【第71段】
草の花は、
撫子、唐のは、更なり。大和のも、いと、めでたし。女郎花。桔梗。菊の、所々、移ろひたる。刈萱。龍胆は、枝差しなども、難し気なれど、異花、皆、霜枯れ果てたるに、いと、華やかなる色合ひにて、差し出でたる、いと、をかし。態と、取り立てて、人めかすべきにも有らぬ様なれど、雁来紅の花、労た気なり。名ぞ、うたて気なる。雁の来る花と、文字には書きたる。
かにひの花、色は濃からねど、藤の花に、いと良く似て、春と秋と咲く、をかし気なり。壺菫・菫、同じ様の物ぞかし。老いていけば、押しなど、憂し。下野の花。
夕顔は、朝顔に似て、言ひ続けたるも、をかしかりぬべき花の姿にて、憎き実の有様こそ、いと口惜しけれ。何て、然、将、生ひ出でけむ。酸漿など言ふ物の様にだに、有れかし。然れど、猶、夕顔と言ふ名ばかりは、をかし。

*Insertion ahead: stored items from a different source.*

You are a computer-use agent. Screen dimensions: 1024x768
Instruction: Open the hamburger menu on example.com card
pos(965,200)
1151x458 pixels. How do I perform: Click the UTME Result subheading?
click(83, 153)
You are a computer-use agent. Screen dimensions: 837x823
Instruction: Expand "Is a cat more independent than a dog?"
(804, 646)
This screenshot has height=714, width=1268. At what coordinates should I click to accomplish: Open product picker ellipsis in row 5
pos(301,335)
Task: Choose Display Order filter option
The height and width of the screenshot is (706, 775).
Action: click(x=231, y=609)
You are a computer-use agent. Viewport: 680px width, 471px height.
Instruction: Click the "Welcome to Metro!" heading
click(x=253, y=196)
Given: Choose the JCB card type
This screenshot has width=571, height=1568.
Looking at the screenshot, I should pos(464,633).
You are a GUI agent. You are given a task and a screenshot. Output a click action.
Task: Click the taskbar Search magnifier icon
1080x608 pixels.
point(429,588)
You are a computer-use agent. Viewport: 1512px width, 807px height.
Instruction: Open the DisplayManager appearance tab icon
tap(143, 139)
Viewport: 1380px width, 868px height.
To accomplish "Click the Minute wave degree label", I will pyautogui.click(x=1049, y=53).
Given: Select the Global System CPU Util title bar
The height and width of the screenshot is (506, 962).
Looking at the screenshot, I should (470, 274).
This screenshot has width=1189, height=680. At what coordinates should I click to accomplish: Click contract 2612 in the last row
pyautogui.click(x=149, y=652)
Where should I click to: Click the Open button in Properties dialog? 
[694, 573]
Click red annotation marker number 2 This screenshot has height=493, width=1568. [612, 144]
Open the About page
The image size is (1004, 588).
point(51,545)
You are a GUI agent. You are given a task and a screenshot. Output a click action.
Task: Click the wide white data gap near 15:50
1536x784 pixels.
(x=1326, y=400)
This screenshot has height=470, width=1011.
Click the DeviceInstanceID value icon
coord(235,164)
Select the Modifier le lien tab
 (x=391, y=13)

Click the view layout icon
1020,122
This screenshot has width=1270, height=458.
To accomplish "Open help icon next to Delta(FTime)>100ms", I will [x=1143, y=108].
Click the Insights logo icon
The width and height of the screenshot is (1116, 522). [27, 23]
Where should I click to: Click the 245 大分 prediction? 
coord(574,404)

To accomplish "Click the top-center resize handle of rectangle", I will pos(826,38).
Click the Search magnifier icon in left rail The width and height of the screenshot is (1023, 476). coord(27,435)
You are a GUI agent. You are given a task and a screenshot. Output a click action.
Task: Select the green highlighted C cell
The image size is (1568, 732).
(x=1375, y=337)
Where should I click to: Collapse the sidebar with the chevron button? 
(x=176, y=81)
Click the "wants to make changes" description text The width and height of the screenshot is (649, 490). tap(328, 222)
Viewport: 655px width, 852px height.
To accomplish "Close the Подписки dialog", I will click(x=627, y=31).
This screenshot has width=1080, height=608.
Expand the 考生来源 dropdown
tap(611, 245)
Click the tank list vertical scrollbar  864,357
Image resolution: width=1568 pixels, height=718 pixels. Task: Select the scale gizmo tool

葦の花、更に、見所無けれど、「御幣」など言はれたる、心延へ有らむと思ふに、徒ならず。文字も、薄には劣らねど、水の面にて、をかしうこそ有らめ、と覚ゆ。「此に、薄を入れぬ、いと怪し」と、人、言ふめり。秋の野の押し並べたるをかしさは、薄にこそ有れ。穂先の、蘇枋いん、いと濃きが、朝霧に濡れて、打ち靡きたるは、然ばかりの物やは有る。秋の果てぞ、いと見所無き。色々に、乱れ咲きたりし花の、形も無く、散りたる後、冬の末まで、頭、いと白く、おほどれたるをも知らで、昔思ひ出で顔に、靡きて、かひろぎ立てる人にこそ、いみじう似たンめれ。比ふる事有りて、其れをしもこそ、哀れとも思ふべけれ。
萩は、いと色深く、枝、嫋やかに咲きたるが、朝露に濡れて、なよなよと、広ごり臥したる、小牡鹿の、分きて、立ち慣らすらむも、心殊なり。唐葵は、取り分きて、見えねど、陽の光に従ひて、傾くらむぞ、並べての草木の心とも覚えで、をかしき。花の色は濃からねど、咲く山吹には。岩躑躅も、殊なる事無けれど、「折りもてぞ見る」と詠まれたる、さすがに、をかし。薔薇は、近くて、枝の様などは、難かしけれど、をかし。雨など、晴れ行きたる水の面、黒木の階などの面、乱れ咲きたる夕映。